Experts are on both sides of the aisle. Some say private investments are the only way to shake loose the backlog of critical infrastructure projects and get them moving forward. And some believe that Trump’s plan could severely burden certain American taxpayers in the long run.
Here’s how his plan looks from cruising altitude.
- Trump approaches infrastructure as bridges, roads, water distribution and pipelines.
- Private investors could close the government investment gap and get projects moving, but Americans who use the infrastructure could pay higher rates, fees and tolls indefinitely
- Poorer communities could lose if private investors focus on higher returns from high-income communities
Trump’s View of American Infrastructure
The architect’s definition of infrastructure and that of Donald Trump differs a bit. Elizabeth Evitts Dickinson for Architect Magazine says his plan includes surface roads, pipelines, water distribution and bridges. But public spaces haven’t merited a mention, at least not yet.
That’s a concern for architects and communities. Although there’s no doubt that what matters to Trump also matters to Americans, it stops short of improving areas such as schools and public libraries.
Dickinson says the AIA has lobbied for a broader interpretation of infrastructure. As for whether or not Trump’s team will embrace it or reject it, only time will tell. The Economist agrees with the POTUS-elect that American airports are in terrible shape. Maybe that’s a start.
How Americans Will Pay for It
Trump’s plan for financing infrastructure improvements starts off clean with private investors taking the reins. With finance rates so low, that move could jump-start backlogged projects. But how will investors get a return? That’s where the waters get a bit murky.
Marc Joffe writes for the Fiscal Times that while the government erroneously calls federal funding for infrastructure “an investment.” In the real world outside politics, investors will expect a financial return. Tolls are the most logical way to guarantee both a return and the infrastructure upkeep that users will demand.
But what about Trump’s clean water and pipeline proposals? Dickinson says Trump’s plan, which offers tax credits to investors, relies on user tolls and fees plus tax revenue from worker wages and from the private companies doing the work. But unless those companies and workers are currently off the American tax grid, his plan only shifts tax revenue, it doesn’t create anything new.

Tolls could give investors a return, but could the neediest communities afford to use those bridges and roads?
Poorer Communities Could Lose
The big losers in Trump’s infrastructure plan could turn out to be the ones who need the most help. Investors naturally want the highest return on investment. Where are they more likely to find it? Wealthier communities are better able to pay higher taxes, more fees and use toll roads.
Kevin Degood, Director of Infrastructure Policy at the Center for American Progress, writes at MarketWatch that projects generating the least revenue are omitted.
“Under the Trump plan, projects like these would be left out. For this same reason, Trump’s plan leaves behind rural communities and smaller cities facing economic hardship.”

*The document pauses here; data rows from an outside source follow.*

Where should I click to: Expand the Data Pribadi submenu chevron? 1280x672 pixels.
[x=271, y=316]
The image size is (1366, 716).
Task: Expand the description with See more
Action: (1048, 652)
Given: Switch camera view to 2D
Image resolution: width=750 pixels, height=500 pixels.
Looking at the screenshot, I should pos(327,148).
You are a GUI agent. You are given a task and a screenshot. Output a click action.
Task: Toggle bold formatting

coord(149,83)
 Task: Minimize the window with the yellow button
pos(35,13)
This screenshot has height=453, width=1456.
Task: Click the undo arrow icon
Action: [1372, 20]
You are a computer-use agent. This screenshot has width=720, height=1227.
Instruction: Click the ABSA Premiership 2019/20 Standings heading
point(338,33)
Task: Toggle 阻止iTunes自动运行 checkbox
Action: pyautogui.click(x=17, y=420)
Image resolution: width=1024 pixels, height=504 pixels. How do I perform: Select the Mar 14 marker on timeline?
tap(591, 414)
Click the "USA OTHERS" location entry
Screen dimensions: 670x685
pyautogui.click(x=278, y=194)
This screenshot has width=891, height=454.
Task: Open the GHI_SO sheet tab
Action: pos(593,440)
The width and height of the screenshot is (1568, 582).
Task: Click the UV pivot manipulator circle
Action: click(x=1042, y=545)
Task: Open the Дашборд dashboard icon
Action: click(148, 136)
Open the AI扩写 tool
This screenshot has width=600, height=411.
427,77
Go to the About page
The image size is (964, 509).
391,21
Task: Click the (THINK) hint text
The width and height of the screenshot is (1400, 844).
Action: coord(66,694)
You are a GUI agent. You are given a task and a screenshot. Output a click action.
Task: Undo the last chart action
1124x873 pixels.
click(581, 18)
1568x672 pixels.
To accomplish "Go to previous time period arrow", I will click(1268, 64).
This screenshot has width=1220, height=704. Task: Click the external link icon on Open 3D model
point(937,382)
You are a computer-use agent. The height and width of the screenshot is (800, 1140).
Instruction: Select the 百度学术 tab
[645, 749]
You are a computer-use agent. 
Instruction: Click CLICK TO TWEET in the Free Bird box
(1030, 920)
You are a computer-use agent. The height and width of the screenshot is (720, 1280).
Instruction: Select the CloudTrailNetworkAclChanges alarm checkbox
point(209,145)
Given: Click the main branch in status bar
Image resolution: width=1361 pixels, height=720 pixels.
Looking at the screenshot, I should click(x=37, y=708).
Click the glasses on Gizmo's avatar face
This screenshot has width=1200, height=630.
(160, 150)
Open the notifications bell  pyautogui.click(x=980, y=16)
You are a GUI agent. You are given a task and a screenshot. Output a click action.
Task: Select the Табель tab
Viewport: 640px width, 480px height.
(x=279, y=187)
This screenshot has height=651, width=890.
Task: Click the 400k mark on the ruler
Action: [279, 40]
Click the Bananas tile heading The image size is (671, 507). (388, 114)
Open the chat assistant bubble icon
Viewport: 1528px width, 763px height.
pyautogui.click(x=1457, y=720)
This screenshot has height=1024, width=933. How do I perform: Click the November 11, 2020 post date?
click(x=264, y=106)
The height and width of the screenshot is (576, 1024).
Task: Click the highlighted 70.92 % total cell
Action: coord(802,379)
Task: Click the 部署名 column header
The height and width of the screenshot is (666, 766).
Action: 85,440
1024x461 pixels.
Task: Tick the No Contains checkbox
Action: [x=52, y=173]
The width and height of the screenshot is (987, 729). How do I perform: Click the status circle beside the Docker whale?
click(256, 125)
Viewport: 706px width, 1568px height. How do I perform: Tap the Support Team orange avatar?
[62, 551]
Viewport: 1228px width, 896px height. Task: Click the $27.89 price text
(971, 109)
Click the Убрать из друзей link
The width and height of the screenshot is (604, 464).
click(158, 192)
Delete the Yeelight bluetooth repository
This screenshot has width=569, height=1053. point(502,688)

Degood believes that a serious plan must include financial and job incentives for companies that concentrate on the neediest communities.
Donald Trump is right about the American infrastructure. Roads, bridges, clean water and pipelines need improvement and long-term maintenance. But the editorial board at the New York Times says there’s a “fatal flaw.”
His plan would cut existing infrastructure funding to obtain new infrastructure funding.
“The budget category he would cut . . . comprises programs to maintain critical infrastructure, including harbors, dams, and waterways. He has proposed, in effect, to cut spending on infrastructure as part of his plan to borrow for spending on infrastructure.”
Dickinson reminds that the built environment can’t be ignored. And neither can the communities who could suffer under the new plan. Architects have a voice in the proposed infrastructure changes for America. And it will soon be time to use it.